Fiat Chrysler Automobiles NV was accused of violating pollution laws with 104,000 diesel vehicles, sending the shares plunging on the prospect the automaker may follow Volkswagen AG in facing billions of dollars in fines.
The Environmental Protection Agency alleged Fiat Chrysler put software in 2014-2016 Jeep Grand Cherokee and Ram 1500 models that allows them to exceed pollution limits. The EPA stopped short of calling the software a “defeat device” but said the carmaker failed to disclose its use. Fiat Chrysler said it meets all applicable regulatory requirements and will work with President-elect Donald Trump’s administration to contest the allegations.
Fiat Chrysler becomes the second automaker in less than three years the EPA has accused of violating the law by using software to help its diesel vehicles pass laboratory emissions tests. Volkswagen, which admitted to using defeat devices in September 2015, agreed Wednesday to pay a $4.3 billion fine, boosting the cost of the scandal to about 20.5 billion euros ($21.9 billion).
Fiat Chrysler’s case is “completely different” from Volkswagen’s, Chief Executive Officer Sergio Marchionne said in a conference call with reporters Thursday. He called the timing of the EPA’s notice of a violation “very strange” and said the Italian-American automaker rescued by the Obama administration in 2009 had discussed emissions with the EPA for more than a year.
“I am really ticked off,” Marchionne said. Fiat Chrysler fell as much as 18 percent, the biggest intraday drop since the stock began trading in October 2014. The shares pared losses after the CEO’s conference call, trading down 8.6 percent to $10.13 as of 1:35 p.m. in New York.
Fiat Chrysler’s alleged violations could result in fines of as much as $44,539 per vehicle, Cynthia Giles, the EPA’s enforcement chief, said in a conference call. The total potential penalty could be as much as $4.6 billion, based on the cost per vehicle and the number of cars. Volkswagen faced punishment of up to about $18 billion.
“Our meetings with Fiat Chrysler to date have not produced a viable explanation” for the software, Giles said during a conference call the EPA hosted with reporters. “This is a clear violation of the Clean Air Act.”
Fiat Chrysler “intends to work with the incoming administration to present its case and resolve this matter fairly and equitably,” the automaker said in a statement. “The company’s diesel-powered vehicles meet all applicable regulatory requirements.”

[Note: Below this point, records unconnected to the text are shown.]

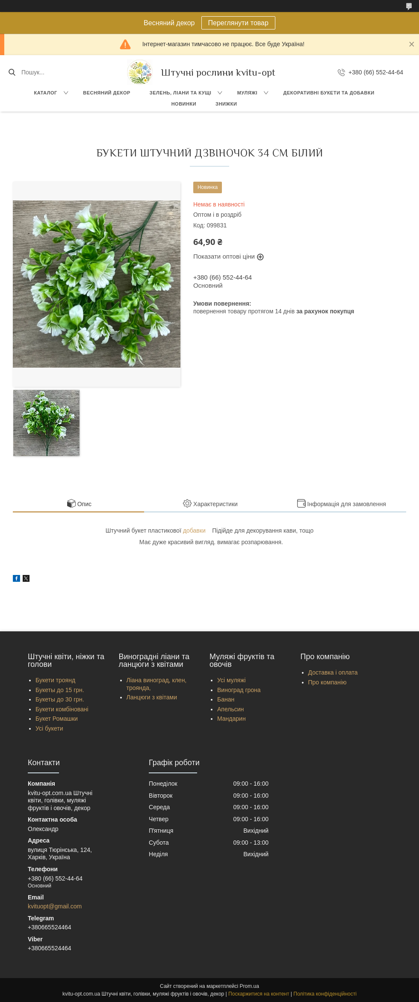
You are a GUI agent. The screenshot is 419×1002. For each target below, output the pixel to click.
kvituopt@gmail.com (55, 906)
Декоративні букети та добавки (329, 92)
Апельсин (230, 709)
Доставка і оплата (333, 672)
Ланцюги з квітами (152, 697)
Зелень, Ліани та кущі (181, 92)
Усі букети (49, 728)
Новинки (183, 103)
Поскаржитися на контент (258, 994)
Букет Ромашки (56, 718)
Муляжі (247, 92)
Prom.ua (249, 986)
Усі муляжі (231, 680)
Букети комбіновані (62, 709)
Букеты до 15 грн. (59, 690)
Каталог (45, 92)
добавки (194, 530)
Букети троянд (55, 680)
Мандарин (231, 718)
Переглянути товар (238, 23)
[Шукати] (11, 72)
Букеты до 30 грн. (59, 699)
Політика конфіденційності (325, 994)
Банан (225, 699)
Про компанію (327, 682)
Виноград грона (239, 690)
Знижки (226, 103)
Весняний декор (106, 92)
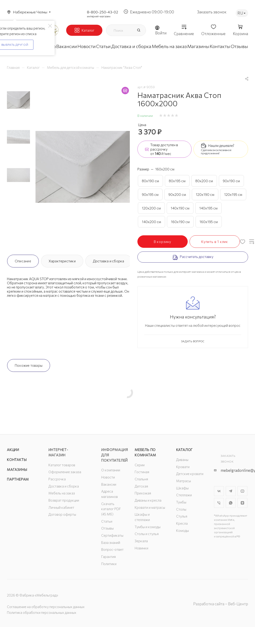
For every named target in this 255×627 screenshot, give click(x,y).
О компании (110, 470)
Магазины (17, 469)
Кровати (183, 467)
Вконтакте (219, 491)
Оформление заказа (64, 472)
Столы (181, 509)
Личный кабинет (61, 507)
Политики (108, 564)
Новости (108, 477)
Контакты (17, 459)
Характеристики (62, 261)
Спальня (141, 479)
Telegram (231, 491)
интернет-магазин (98, 16)
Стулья (181, 516)
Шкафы (182, 488)
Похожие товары (28, 365)
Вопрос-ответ (112, 549)
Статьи (106, 521)
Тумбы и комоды (147, 527)
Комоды (182, 530)
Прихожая (143, 493)
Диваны (182, 459)
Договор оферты (62, 514)
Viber (219, 503)
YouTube (242, 491)
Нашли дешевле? (221, 145)
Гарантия (108, 556)
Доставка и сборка (108, 261)
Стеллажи (184, 495)
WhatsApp (231, 503)
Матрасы (183, 481)
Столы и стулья (147, 534)
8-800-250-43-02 (102, 12)
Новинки (141, 548)
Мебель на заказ (61, 493)
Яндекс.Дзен (242, 503)
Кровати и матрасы (150, 507)
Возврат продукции (63, 500)
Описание (23, 261)
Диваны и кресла (148, 500)
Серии (140, 465)
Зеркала (141, 541)
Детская (141, 486)
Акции (13, 450)
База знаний (110, 542)
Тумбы (181, 502)
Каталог (184, 450)
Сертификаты (112, 535)
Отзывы (107, 528)
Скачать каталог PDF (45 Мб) (111, 509)
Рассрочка (57, 479)
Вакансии (108, 484)
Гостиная (142, 472)
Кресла (182, 523)
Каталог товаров (61, 465)
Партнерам (18, 479)
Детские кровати (189, 474)
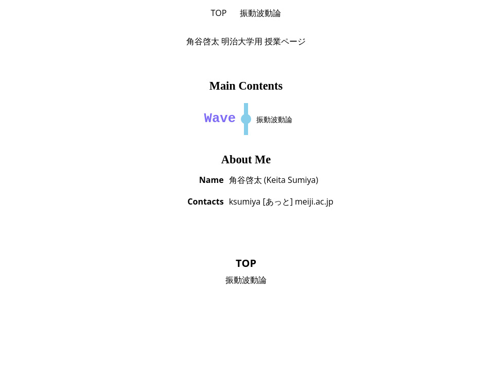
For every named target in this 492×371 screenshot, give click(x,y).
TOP (219, 13)
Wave (220, 118)
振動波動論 (260, 13)
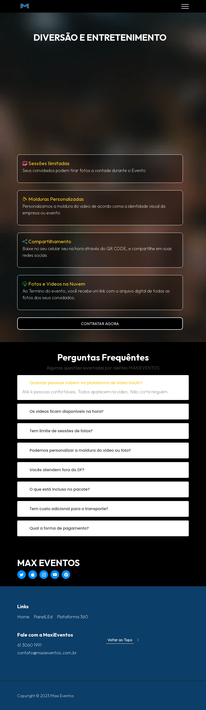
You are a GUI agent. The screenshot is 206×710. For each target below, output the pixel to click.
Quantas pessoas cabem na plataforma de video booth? (86, 383)
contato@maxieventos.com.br (47, 653)
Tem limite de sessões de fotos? (61, 431)
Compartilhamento (49, 241)
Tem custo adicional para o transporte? (69, 509)
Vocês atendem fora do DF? (57, 470)
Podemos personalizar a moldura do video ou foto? (80, 450)
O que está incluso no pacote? (60, 489)
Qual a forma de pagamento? (59, 528)
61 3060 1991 (29, 645)
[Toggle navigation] (185, 6)
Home (23, 617)
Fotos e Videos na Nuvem (56, 284)
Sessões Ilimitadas (48, 163)
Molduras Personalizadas (56, 199)
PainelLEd (43, 617)
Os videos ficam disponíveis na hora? (66, 411)
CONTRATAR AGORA (100, 323)
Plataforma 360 (72, 617)
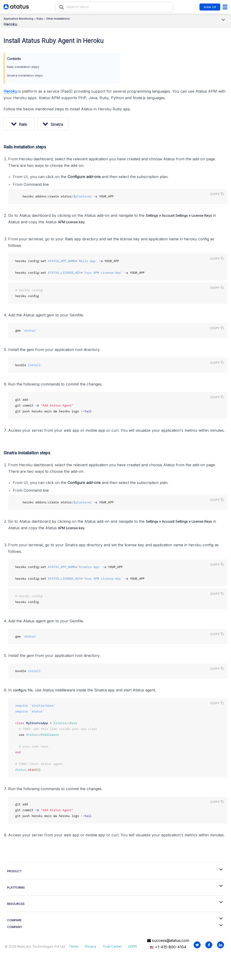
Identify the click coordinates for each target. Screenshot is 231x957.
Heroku (10, 91)
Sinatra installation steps (25, 75)
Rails (24, 124)
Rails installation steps (23, 67)
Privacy (90, 946)
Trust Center (112, 946)
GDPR (132, 946)
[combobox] (114, 7)
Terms (73, 946)
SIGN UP (210, 7)
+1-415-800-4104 (168, 946)
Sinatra (59, 124)
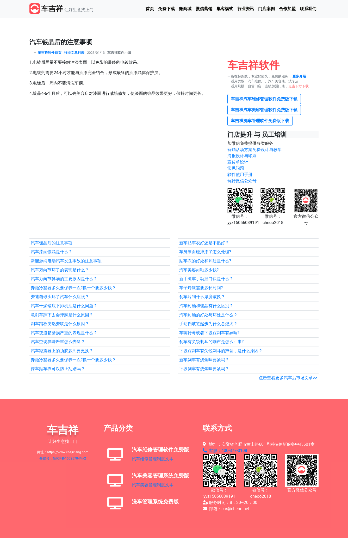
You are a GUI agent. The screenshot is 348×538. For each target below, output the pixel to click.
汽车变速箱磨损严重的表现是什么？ (64, 332)
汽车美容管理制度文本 (152, 484)
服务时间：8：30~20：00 (230, 502)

The company’s bonds also fell. Its $1.47 billion of 5.25 percent coupon notes due in 2023 sank 4 cents to 99.7 cents at 11:19 a.m. in New York, according to Trace, the bond-price reporting system of the Financial Industry Regulatory Authority. That’s the biggest decline since the notes were sold in July 2015.
The EPA says it discovered Fiat Chrysler’s allegedly illegal software while conducting enhanced testing of other diesel vehicles in the wake of VW’s scandal. The agency said it’s now up to Fiat Chrysler to demonstrate the software was not a defeat device like VW used.“Chrysler’s alleged misbehavior — rigging its trucks, VW-like, to increase pollution of our lungs and lying about it — is appalling,” Dan Becker, director of the Safe Climate Campaign, said in an emailed statement.
The EPA’s violation notice said Fiat Chrysler’s diesel engine system had eight control devices changing the emissions of the vehicles under certain conditions that the company didn’t disclose.
Not all such systems are cheat devices like Volkswagen used, said John German, senior fellow at the International Council on Clean Transportation, a Washington-based non-profit that conducts technical and scientific analysis. ICCT played a central role in exposing Volkswagen’s cheat devices.
German said the government allows control devices, but they can’t be used to change emissions to meet testing requirements and they must be disclosed.
“The EPA is still investigating whether these are cheat devices,” German said in a phone interview. “VW got hit hard because they lied, covered it up and didn’t have a fix.”
Marchionne said he presumes that the U.S. Justice Department is also investigating the company. The CEO insisted that the software wasn’t intended to bypass emissions tests or operate differently in evaluation than in real-world use, calling such allegations “absolute nonsense.”
“This software doesn’t look for anything,” he said. “It just runs.”